Воспоминания (Андреева-Бальмонт) - страница 415


1923. VIII. 6. Ночь. Париж

Катя любимая, я в последней открытке писал тебе, что посылаю одновременно книгу Paul Morand «Fermé la nuit» [194].

Увы, в последнюю минуту я зацепился за рассказ «La nuit de Charlottenbourg» [195] и решил написать о Моране статью. Правда, этот рассказ изумителен. Я написал статью, но книжку продержал, и только сегодня утром, наконец, она отослана. Хочется мне, чтобы обе книги Морана дошли до тебя, и очень мне интересно, такое же он произведет на тебя впечатление, как на меня. Я улавливаю в нем нечто родственное с Мопассаном, а в юности Мопассан был моим любимцем.
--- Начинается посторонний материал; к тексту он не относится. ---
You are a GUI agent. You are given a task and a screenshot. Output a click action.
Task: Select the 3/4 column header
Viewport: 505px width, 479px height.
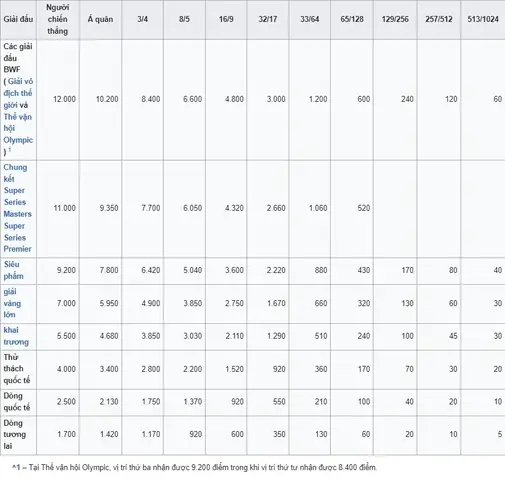(x=143, y=19)
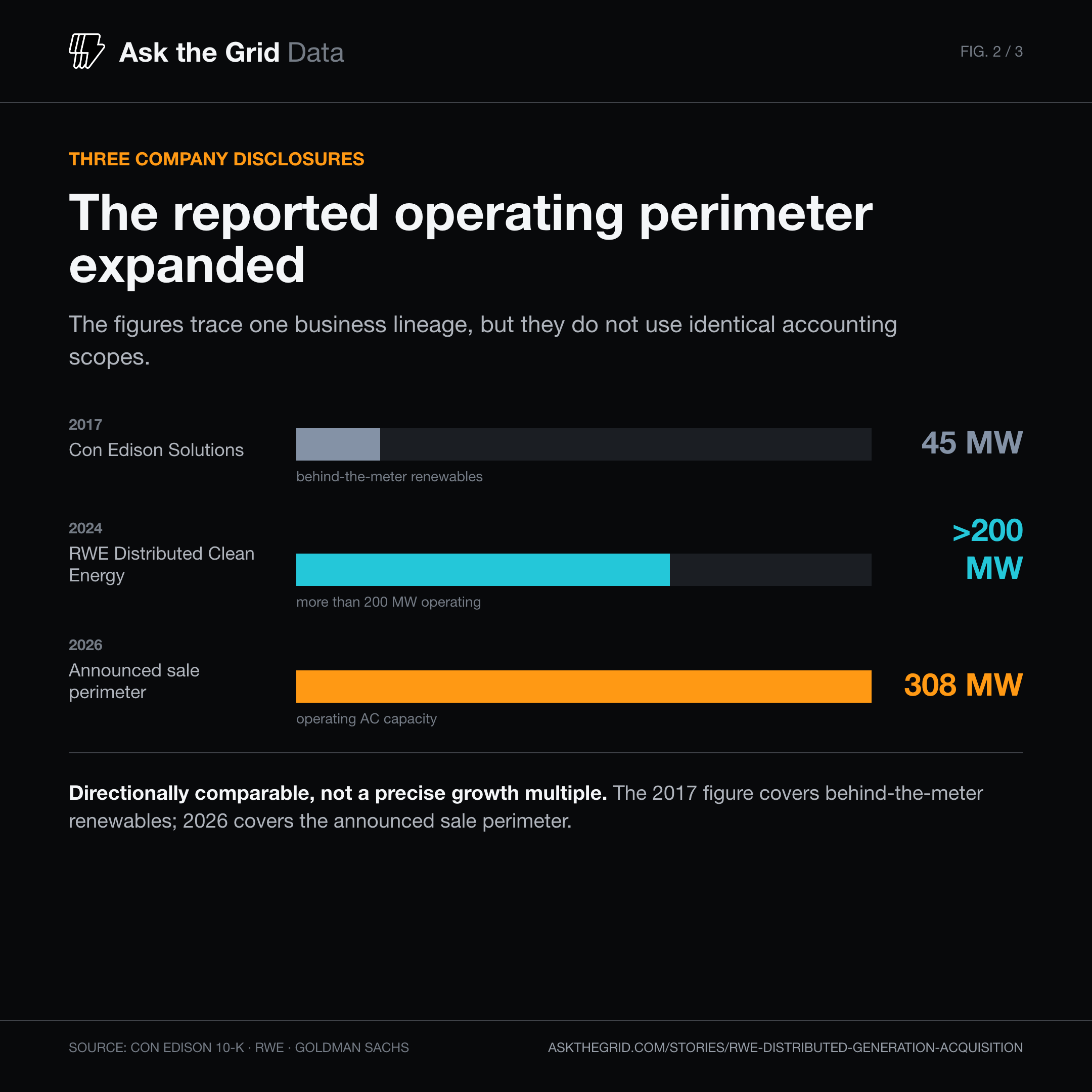
Task: Select the operating AC capacity caption
Action: coord(366,719)
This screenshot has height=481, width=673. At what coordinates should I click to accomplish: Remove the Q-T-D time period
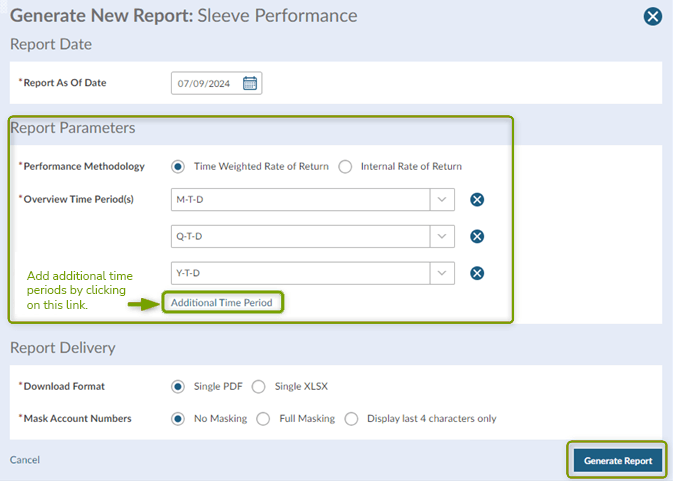tap(477, 237)
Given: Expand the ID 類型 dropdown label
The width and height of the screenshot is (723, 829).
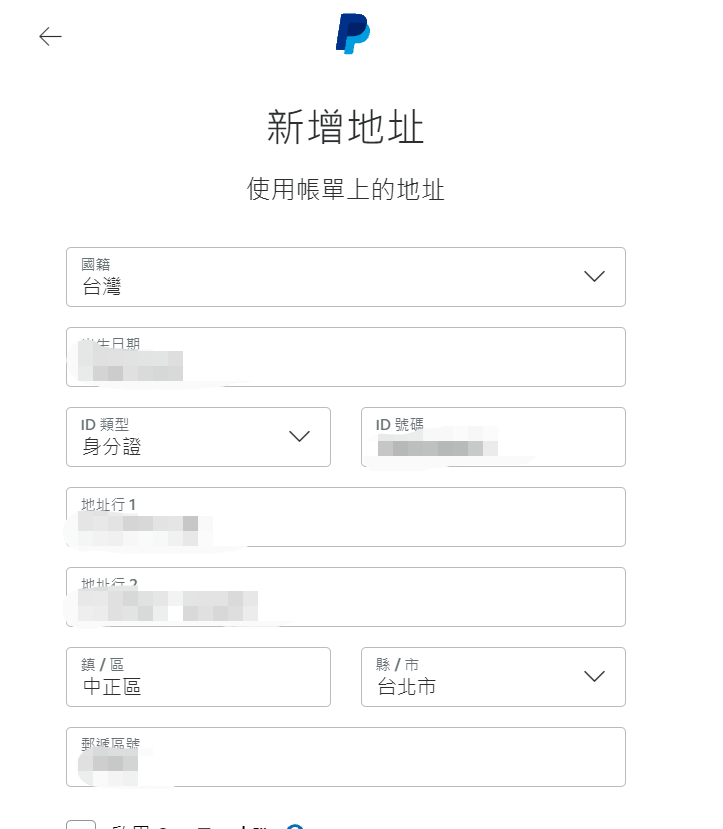Looking at the screenshot, I should [x=105, y=425].
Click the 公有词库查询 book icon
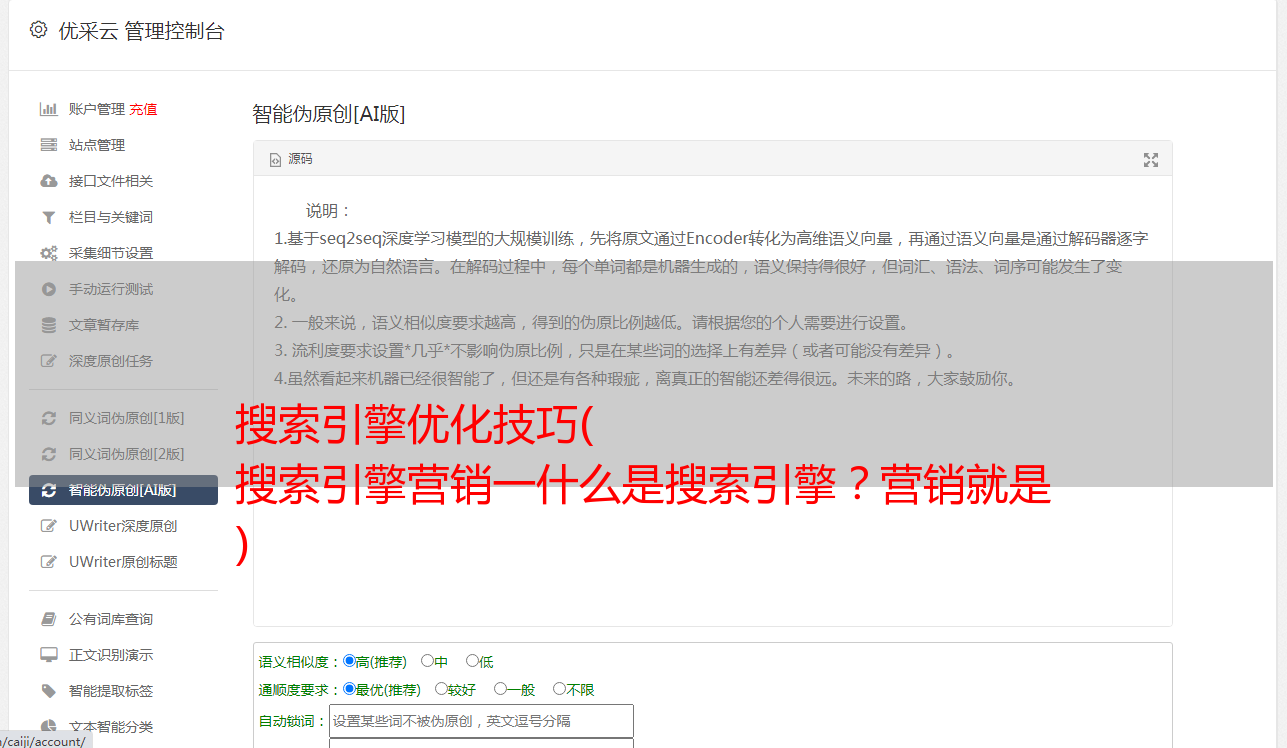The height and width of the screenshot is (748, 1287). pos(48,619)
Все ли ты еще гостишь у Ниники или уже вернулась в Москву? Я хотел бы первого. Как, верно, очаровательно сейчас в русском лесу, в русской деревенской глуши! Вот где я хотел бы быть. Я и ухожу туда мыслью часто, часто. И когда мысль дойдет до каких-то земных пределов, пресеченных озерной водой, в душе рождаются стихи, и я чувствую, что моя связь с Россией слишком глубока, чтобы из-за скольких-то лет отсутствия она могла сколько-нибудь ослабеть. Нет, она углубляется в моей разлуке, а не слабеет, как все в душе становится углубленнее, когда проходишь путь от полдня до звездной ночи. Я еще далеко не дошел до моей звездной ночи. Но путь туда стал много ближе. До свиданья, моя милая, всегда желанная. Нинику целую. Твой К.
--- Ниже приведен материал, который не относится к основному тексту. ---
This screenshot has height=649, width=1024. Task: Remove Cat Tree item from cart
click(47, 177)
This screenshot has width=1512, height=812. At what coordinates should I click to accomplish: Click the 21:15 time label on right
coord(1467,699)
1924. 15 сентября. Золотое утро

Моя милая и любимая Катя, сегодня, проспав всю ночь крепчайшим сном после возбуждения и утомления поэтических суток, я как будто много веселее, и больше хочется жизни, а потому и хочется прибавить что-нибудь ко вчерашней странице. Я знаю, ты с живейшим чувством относишься ко всему, что входит в мою жизнь. Я никого не желаю вытолкнуть из моего сердца, если раз приблизился к иной душе или она сама подошла. Но воли — воли — воли мне хочется. Полетать на крыльях. Они все только всплескивают серебряным звоном. О, поэты, сколь они непоследовательны! Я был последователен, когда тебе и мне светили наши зори, первые зори, и вторые, и третьи. Но тогда я последовательностью в своих неукрощаемых причудах и беспутствах столько раз тебя ранил, что, падая сейчас перед тобой на колени, говорю: бессмертная моя любовь, моя Катя, моя радость, мое счастье, моя Беатриче, нужно было быть тобою, чтобы не бросить меня, не разлюбить, или не сойти с ума, или не умереть. Благословляю Судьбу, что злой Хаос не захлестнул ни меня, ни тебя, и в бушевавшем Хаосе ты была прекраснее и совершеннее, чем сама о том можешь знать. Благодарю Судьбу, что она послала тебя как свет неугасимый в мою спутанную жизнь. Пройдя свои горючие пути и значительно возобладав над собою, я теперь боюсь ранить иную душу, какая бы она ни была, какой бы тяжестью или помехой она не вставала. Но мне жаль, что я не могу показать этого внимания воочию тебе, моей тебе. И мне жаль той свободной бессовестности или внесовестливости, которая рядом со строгой совестью, и с добросовестностью, и с любовью лучезарной жила в моем сердце, когда мне и тебе светили наши зори.